Infographik: „Die Entscheidung der Kinderwunschpaare, wie viele Embryonen zurückgegeben werden sollen, ist eine sehr wichtige!“
Infographik: „Die Entscheidung der Kinderwunschpaare, wie viele Embryonen zurückgegeben werden sollen, ist eine sehr wichtige!“ *

Paare in der Kinderwunschbehandlung haben die Vorstellung, dass beim Transfer von zwei Embryonen die Chancen auf eine Schwangerschaft deutlich steigen. Sie unterschätzen dabei aber die Wahrscheinlichkeit von Mehrlingen und die damit verbundenen möglichen Komplikationen in der Schwangerschaft sowie bei und nach der Geburt. Experten empfehlen deshalb den Single-Embryo-Transfer, also die Rückgabe von nur einem Embryo, als Standard. Aus ihrer Sicht ist „Weniger mehr“.
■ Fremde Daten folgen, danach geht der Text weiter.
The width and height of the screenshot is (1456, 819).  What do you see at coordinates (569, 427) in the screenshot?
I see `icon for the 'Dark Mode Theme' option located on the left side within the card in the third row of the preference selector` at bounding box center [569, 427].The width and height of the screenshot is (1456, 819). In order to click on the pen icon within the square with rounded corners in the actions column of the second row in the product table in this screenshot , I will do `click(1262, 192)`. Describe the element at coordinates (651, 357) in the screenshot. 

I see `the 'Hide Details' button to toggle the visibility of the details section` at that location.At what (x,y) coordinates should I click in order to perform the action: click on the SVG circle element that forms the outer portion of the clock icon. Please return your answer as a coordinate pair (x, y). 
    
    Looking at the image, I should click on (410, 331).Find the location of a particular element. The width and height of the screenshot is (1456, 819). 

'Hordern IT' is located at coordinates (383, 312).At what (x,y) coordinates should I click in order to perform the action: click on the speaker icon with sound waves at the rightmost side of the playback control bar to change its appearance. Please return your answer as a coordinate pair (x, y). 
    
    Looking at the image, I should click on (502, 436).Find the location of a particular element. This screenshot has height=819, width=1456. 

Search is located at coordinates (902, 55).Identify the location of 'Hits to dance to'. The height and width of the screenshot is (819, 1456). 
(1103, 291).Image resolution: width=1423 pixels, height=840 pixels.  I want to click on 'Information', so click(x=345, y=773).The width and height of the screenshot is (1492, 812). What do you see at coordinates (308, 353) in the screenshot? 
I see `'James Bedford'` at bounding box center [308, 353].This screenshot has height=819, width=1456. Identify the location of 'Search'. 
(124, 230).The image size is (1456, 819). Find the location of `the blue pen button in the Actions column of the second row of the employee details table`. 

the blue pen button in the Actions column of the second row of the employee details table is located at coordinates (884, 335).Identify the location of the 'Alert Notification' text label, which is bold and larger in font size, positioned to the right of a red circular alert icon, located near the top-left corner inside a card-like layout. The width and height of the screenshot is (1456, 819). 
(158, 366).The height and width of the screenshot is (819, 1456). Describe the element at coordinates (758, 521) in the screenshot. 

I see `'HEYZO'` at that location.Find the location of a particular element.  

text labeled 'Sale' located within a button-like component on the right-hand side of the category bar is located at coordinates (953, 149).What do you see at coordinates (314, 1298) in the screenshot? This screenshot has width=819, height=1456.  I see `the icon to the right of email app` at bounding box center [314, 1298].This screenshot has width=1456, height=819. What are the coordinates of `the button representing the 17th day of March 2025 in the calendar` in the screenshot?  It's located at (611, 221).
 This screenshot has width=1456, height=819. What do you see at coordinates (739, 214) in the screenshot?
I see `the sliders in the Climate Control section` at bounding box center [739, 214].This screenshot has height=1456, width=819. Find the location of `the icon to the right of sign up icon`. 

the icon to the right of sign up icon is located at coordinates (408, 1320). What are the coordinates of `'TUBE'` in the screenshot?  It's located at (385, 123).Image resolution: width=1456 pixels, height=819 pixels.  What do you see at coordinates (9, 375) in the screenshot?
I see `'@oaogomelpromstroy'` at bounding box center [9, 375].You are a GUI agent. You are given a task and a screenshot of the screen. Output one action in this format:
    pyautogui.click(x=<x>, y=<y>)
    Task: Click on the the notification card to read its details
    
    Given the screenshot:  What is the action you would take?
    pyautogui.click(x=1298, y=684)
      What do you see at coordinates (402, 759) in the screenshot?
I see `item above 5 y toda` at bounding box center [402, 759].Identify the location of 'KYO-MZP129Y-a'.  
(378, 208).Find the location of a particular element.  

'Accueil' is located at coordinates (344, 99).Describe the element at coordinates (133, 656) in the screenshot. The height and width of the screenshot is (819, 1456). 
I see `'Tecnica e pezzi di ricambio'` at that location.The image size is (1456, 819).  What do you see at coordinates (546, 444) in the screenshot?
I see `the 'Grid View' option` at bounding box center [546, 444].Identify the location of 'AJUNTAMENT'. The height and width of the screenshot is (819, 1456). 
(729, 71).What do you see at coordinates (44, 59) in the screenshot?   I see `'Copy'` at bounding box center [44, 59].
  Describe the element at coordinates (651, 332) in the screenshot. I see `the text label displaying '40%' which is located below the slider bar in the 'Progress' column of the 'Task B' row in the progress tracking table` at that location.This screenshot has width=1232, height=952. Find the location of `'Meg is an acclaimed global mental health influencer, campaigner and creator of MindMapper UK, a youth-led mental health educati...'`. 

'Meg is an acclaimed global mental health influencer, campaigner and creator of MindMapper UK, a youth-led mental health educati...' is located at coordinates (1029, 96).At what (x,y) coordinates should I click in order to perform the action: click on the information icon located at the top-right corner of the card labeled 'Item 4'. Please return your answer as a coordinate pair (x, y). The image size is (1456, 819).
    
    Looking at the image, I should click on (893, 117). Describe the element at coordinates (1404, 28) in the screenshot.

Interview mit Herrn Prof. Dr. med. Jan-Steffen Krüssel, Vorstandsmitglied des Deutschen IVF-Registers und Leiter des universitären interdisziplinären Kinderwunschzentrums Düsseldorf (UniKiD).

Wie erleben Sie Paare in der Kinderwunschbehandlung?

Jan-Steffen Krüssel:

Die Paare wollen natürlich gerne schwanger werden und sie wollen, wenn es irgendwie geht, sehr schnell schwanger werden. Das ist ja auch verständlich, und zwar nicht nur, weil sonst vielleicht benötigte mehrere Behandlungen aufwändig und teuer sind.

Ist es dann sinnvoll, sich direkt zwei befruchtete Eizellen einsetzen zu lassen?

Jan-Steffen Krüssel:

Nein, mit Blick auf die nicht zu unterschätzenden Komplikationen und Risiken einer Mehrlingsschwangerschaft für Mutter und Kinder versuchen wir, die Paare zu beraten und zu überzeugen, sich nur einen Embryo einsetzen zu lassen.

Wie ist die aktuelle rechtliche Situation?

Jan-Steffen Krüssel:

Wir dürfen in Deutschland aufgrund des Embryonenschutzgesetzes drei Embryonen zurückgeben. Das war früher Standard, weil damals die Erfolgsaussichten noch schlechter waren. Die haben sich aber deutlich verbessert, wir können heute im Labor viel mehr machen und die Schwangerschaftsraten sind deutlich besser geworden.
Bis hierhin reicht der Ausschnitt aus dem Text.